Data for this task
====

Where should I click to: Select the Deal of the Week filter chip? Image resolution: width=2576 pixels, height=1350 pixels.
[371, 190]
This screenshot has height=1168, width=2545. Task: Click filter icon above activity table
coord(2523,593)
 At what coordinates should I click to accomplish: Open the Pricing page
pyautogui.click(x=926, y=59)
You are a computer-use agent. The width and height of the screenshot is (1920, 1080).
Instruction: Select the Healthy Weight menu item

====

Your assignment
Copy only the stretch running from the line containing "This screenshot has" to the final line of the entries, both ends included, exactly as it stands.

Result of this exercise
This screenshot has height=1168, width=2545. Task: Click filter icon above activity table
coord(2523,593)
 At what coordinates should I click to accomplish: Open the Pricing page
pyautogui.click(x=926, y=59)
You are a computer-use agent. The width and height of the screenshot is (1920, 1080).
Instruction: Select the Healthy Weight menu item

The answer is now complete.